Какой Rutoken выбрать?

добрый день

подскажите пожалуйста по такой схеме:

1. есть корпоративный УЦ на базе "КриптоПро УЦ"
2. планируется использовать ЭП в ИС для согласования и утверждения КД
3. в ИС реализована поддержка ЭП (PKI) с поддержкой стандартов RSA/SHA

можно ли использовать (и если да - то какой) Rutoken для защищенного хранения закрытых ключей пользователей ИС если все алгоритмические преобразования происходят на стороне ИС?

Re: Какой Rutoken выбрать?

creeper пишет:

добрый день

подскажите пожалуйста по такой схеме:

1. есть корпоративный УЦ на базе "КриптоПро УЦ"
2. планируется использовать ЭП в ИС для согласования и утверждения КД
3. в ИС реализована поддержка ЭП (PKI) с поддержкой стандартов RSA/SHA

можно ли использовать (и если да - то какой) Rutoken для защищенного хранения закрытых ключей пользователей ИС если все алгоритмические преобразования происходят на стороне ИС?

Добрый день!

Если будет использоваться подпись на RSA, рекомендуем применять Рутокен ЭЦП PKI (https://www.rutoken.ru/products/catalogue/info_75.html)
либо смарт-карты Рутокен ЭЦП SC (https://www.rutoken.ru/products/catalogue/info_64.html)

Re: Какой Rutoken выбрать?

да, подпись на RSA
но важно ли это, учитывая что подпись на стороне ИС?

Re: Какой Rutoken выбрать?

creeper пишет:

да, подпись на RSA
но важно ли это, учитывая что подпись на стороне ИС?

В каком смысле подпись на стороне ИС? Пользователь подписывает что-то своим ключом?

Re: Какой Rutoken выбрать?

пользователь подписывает своим ключом, но генерация подписи по алгоритму происходит на сервере ИС.
с учетом этого я и хотел уточнить - есть ли принципиальная разница в выборе типа носителя?

главное требование, что бы ключ имел дополнительную защиту по пин-коду.

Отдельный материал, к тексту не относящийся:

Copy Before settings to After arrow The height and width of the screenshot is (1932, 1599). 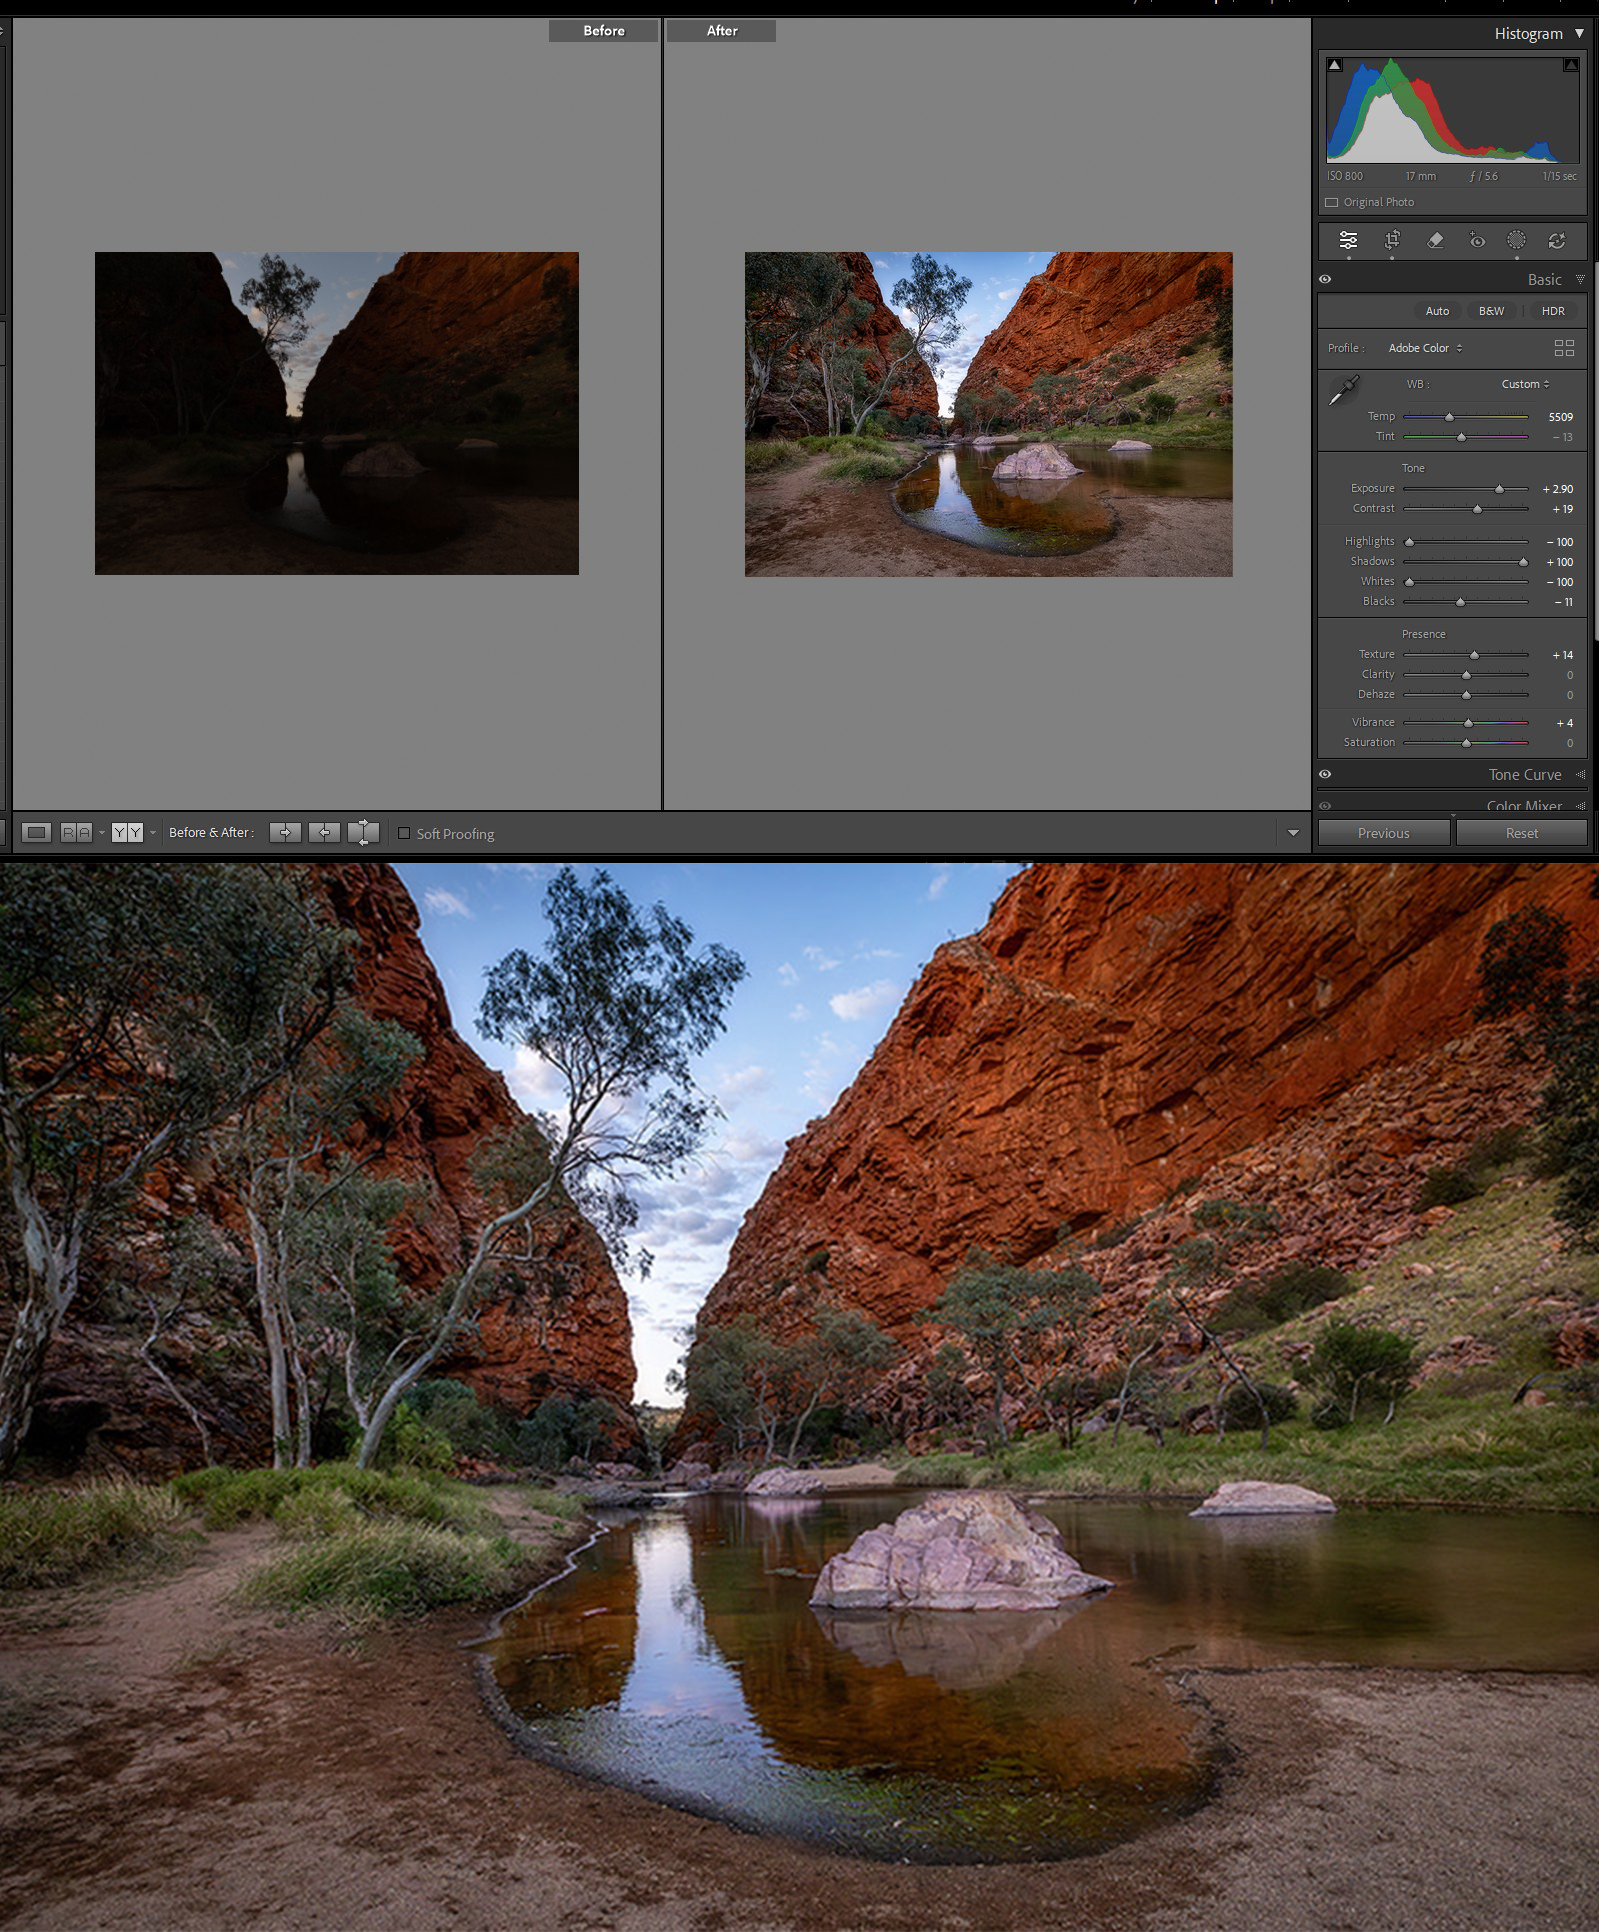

Re: Какой Rutoken выбрать?

creeper пишет:

пользователь подписывает своим ключом, но генерация подписи по алгоритму происходит на сервере ИС.
с учетом этого я и хотел уточнить - есть ли принципиальная разница в выборе типа носителя?

главное требование, что бы ключ имел дополнительную защиту по пин-коду.

То есть приватный ключ отправляется на сервер, где происходит непосредственно вычисление подписи? Я правильно понял? Если так, это как-то совсем неправильно. Подпись со стороны пользователя должна вычисляться в его сеансе на его машине или терминале.
Если нужно устройство, которое просто хранило бы контейнер с ключами и сертификатом и отдавало его в приложение по PIN-коду, то это Рутокен Lite.
Однако я бы рекомендовал задуматься о принципиальном изменении подхода, который заключается в вычислении подписи на токене, на неизвлекаемом ключе подписи. Иначе существуют риски дублирования ключа подписи и проблемы с неотрекаемостью.